First, I reach for a glass of wine and some cheese (high protein, right?) Of course, I usually add a bunch of crackers, so I guess the protein part doesn’t really matter.
After I’ve finished a glass or two of wine and my snacks, I don’t feel like cooking a healthy meal. So I just grab what’s easy. Last night, it was pizza that was left over from my ‘last supper’ the night before.
I am in a vicious cycle, and I can’t seem to every break out of it. So in spite of telling myself that I’m sticking with my diet plan, I keep gaining weight instead of losing.”
Brenda’s problem is extremely common. I frequently hear people say that they work “so hard” all day, and then undo all of their efforts every night. One of my colleagues used to refer to this as “diet mornings and pig-out evenings!”
While you may not be able to conquer this pattern overnight, here are three steps that will help you start to change your routine.
1. Follow the “new math” for weight loss
To make consistent progress with any weight-loss plan, you need to be on your program 95% of the time. If you do the math, this means staying on track 19 out of 20 days!
Rather than assume you have to be perfect for a year, set a goal of 19 days on your plan. Track it, monitor it, and push hard to accomplish it.
Anytime you have a day that’s not quite on program, just assume it’s one of your 20 days. But that’s the only break you get. If you have more than one out of 20 days off your plan, you’re decreasing your odds for success.
Mark your progress on a calendar and push for 19 days in a row. When you reach that point, you can either start counting again or choose to have one slightly relaxed day, then start a new 20-day run.
2. Do more self-care
Look at all the places during your day where you can slip in a little self-care activity. Sometimes that’s all it takes to keep from being so exhausted by late afternoon.

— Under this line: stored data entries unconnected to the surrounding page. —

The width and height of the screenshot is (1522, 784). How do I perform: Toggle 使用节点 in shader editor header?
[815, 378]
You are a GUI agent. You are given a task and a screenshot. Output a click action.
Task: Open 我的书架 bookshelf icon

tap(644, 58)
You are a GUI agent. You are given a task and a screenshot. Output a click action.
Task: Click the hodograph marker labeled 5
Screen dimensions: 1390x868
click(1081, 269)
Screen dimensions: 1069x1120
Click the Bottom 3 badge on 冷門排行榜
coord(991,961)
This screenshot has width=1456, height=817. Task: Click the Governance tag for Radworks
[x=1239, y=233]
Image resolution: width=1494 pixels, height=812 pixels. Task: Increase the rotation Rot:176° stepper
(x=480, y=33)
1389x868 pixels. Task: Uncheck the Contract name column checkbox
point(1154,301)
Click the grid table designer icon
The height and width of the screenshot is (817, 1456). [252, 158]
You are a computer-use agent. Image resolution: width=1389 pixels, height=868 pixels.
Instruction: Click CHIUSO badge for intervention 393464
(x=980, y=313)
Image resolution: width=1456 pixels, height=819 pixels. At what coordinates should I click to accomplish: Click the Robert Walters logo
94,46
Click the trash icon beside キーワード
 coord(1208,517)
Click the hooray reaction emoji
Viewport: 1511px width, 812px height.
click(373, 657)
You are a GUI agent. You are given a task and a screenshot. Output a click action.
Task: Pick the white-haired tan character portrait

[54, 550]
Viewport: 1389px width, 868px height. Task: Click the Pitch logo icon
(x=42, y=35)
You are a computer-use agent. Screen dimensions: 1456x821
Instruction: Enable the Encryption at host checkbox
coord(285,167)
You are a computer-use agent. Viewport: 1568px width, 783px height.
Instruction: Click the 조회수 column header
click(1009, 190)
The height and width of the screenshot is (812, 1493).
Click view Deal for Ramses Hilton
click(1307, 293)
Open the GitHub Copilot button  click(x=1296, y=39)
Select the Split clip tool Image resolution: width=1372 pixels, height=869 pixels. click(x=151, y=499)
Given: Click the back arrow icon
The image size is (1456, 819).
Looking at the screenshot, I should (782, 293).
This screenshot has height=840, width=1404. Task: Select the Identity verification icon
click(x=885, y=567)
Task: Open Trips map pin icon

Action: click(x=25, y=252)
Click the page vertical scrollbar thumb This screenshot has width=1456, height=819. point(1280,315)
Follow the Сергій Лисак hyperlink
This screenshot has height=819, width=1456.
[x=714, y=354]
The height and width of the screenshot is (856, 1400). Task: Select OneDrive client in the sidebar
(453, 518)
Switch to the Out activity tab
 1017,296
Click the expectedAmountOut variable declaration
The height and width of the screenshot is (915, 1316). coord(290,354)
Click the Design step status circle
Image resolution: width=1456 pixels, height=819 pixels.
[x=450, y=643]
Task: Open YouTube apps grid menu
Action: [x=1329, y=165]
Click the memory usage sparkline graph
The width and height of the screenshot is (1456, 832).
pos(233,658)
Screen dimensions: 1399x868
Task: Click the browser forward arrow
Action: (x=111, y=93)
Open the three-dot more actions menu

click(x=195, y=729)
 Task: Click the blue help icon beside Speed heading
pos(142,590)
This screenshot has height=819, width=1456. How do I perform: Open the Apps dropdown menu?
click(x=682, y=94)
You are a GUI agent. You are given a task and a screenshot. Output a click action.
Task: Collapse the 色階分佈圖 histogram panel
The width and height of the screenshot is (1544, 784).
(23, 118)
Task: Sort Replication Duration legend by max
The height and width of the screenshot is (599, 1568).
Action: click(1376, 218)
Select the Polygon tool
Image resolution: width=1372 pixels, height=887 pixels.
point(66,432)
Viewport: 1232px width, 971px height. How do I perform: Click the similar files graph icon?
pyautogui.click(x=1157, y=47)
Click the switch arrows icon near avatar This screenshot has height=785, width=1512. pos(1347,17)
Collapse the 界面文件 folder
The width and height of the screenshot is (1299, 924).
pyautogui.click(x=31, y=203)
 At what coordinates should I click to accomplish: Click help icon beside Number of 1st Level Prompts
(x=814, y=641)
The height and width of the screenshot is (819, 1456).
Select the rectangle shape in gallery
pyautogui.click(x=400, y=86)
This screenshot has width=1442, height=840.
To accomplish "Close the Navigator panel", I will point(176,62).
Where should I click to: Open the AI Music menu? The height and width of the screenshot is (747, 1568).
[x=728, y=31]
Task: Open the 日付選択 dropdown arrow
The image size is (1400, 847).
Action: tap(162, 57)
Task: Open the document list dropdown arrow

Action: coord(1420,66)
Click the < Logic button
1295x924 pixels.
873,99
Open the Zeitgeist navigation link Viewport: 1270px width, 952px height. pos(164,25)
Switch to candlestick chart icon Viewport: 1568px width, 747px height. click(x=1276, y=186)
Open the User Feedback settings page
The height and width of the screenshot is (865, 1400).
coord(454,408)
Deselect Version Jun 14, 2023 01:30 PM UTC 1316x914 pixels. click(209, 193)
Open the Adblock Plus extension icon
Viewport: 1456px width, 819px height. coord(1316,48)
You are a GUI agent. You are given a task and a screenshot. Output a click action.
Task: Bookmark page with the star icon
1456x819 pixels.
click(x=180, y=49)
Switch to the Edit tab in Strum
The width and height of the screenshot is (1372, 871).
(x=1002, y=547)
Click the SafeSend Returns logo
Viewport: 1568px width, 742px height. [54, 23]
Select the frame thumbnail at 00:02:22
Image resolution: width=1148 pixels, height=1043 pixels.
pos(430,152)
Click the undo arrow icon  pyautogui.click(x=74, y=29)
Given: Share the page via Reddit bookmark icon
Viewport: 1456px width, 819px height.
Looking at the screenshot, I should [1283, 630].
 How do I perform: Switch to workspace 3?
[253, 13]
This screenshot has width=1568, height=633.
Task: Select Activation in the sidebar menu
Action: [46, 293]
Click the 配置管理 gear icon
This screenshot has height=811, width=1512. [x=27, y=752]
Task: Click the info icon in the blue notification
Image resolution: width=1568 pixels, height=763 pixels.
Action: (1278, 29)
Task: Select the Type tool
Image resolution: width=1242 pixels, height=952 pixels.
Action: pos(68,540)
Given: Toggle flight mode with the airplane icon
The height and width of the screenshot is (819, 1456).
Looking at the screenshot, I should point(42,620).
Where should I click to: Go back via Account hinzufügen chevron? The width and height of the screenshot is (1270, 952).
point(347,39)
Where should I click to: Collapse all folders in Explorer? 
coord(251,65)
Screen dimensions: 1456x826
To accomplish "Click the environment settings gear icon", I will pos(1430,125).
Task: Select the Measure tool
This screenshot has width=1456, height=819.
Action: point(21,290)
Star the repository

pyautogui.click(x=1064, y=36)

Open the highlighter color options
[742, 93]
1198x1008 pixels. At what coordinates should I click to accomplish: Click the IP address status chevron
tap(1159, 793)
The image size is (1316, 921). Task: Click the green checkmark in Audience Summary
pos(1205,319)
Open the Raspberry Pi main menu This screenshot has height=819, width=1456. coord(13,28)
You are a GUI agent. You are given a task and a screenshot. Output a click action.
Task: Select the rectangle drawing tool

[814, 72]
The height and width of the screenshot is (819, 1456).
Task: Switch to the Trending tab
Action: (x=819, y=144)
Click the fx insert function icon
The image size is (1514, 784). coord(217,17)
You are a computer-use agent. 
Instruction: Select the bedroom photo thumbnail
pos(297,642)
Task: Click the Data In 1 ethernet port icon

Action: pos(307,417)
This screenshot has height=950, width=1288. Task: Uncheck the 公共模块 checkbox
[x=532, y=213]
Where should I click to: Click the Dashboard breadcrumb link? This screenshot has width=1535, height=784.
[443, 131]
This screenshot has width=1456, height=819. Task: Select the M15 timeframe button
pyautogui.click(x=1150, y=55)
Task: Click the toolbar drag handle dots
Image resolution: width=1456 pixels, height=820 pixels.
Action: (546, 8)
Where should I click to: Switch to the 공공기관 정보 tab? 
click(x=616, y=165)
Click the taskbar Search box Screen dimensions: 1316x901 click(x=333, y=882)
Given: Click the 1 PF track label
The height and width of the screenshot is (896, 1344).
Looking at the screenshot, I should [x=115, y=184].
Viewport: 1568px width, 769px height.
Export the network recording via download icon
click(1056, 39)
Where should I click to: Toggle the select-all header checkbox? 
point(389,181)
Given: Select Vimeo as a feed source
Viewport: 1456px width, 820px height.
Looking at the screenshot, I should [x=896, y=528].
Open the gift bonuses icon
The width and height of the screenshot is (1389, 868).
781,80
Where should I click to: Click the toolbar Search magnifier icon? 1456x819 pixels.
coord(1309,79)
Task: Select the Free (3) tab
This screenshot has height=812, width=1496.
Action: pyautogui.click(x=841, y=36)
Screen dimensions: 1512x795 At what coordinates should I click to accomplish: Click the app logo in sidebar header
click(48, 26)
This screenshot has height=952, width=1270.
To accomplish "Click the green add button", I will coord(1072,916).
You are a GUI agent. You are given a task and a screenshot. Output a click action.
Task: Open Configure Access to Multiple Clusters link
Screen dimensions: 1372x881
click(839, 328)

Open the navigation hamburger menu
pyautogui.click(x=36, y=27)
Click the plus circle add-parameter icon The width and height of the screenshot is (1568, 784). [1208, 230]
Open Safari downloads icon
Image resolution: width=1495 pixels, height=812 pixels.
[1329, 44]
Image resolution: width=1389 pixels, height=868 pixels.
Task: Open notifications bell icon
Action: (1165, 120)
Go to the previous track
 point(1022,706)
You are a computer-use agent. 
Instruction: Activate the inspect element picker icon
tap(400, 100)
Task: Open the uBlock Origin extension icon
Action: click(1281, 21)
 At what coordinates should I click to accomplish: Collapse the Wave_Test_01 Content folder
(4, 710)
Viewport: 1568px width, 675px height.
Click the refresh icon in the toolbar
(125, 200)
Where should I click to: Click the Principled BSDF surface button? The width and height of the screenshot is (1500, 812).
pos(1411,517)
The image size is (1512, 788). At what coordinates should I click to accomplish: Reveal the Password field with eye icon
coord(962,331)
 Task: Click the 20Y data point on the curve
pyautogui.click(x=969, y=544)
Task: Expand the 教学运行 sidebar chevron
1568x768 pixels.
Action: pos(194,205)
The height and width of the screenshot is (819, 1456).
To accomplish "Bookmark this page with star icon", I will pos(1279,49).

Janice is a computer specialist who gets so engrossed in her work that she often sits for three to four hours without taking a break. Then her eyes are tired, her back hurts, and she starts craving a candy bar to give her some quick energy.
Eventually, she realized her long periods without breaks were adding to the problem. So she found a way to set a timer on her computer to go off hourly. Now, once an hour, she gets up, walks around, stretches a bit, and drinks some water. Her new system has completely changed her patterns, and helped her come home a lot less tired.
3. Go back to what worked before
Think about times in the past when you were doing great, and were being successful with losing weight. Try to remember all the things you did that helped you stay focused and on track. I’ll bet you could go back and do most of them again.
Brenda liked this suggestion and quickly came up with a list of what used to make her successful.
- Go back to tracking my progress on a wall calendar, using the “dot system” to monitor how each day went. For information on this, go here.
- Do my exercise right away after I get home instead of having a glass of wine.
- Stock up on sparkling water and diet drinks to sip on instead of wine. Also, keep raw veggies to nibble on while I’m fixing dinner.
Her new system worked, and within two weeks, she had lost five pounds as well as completely broken her stuck cycle.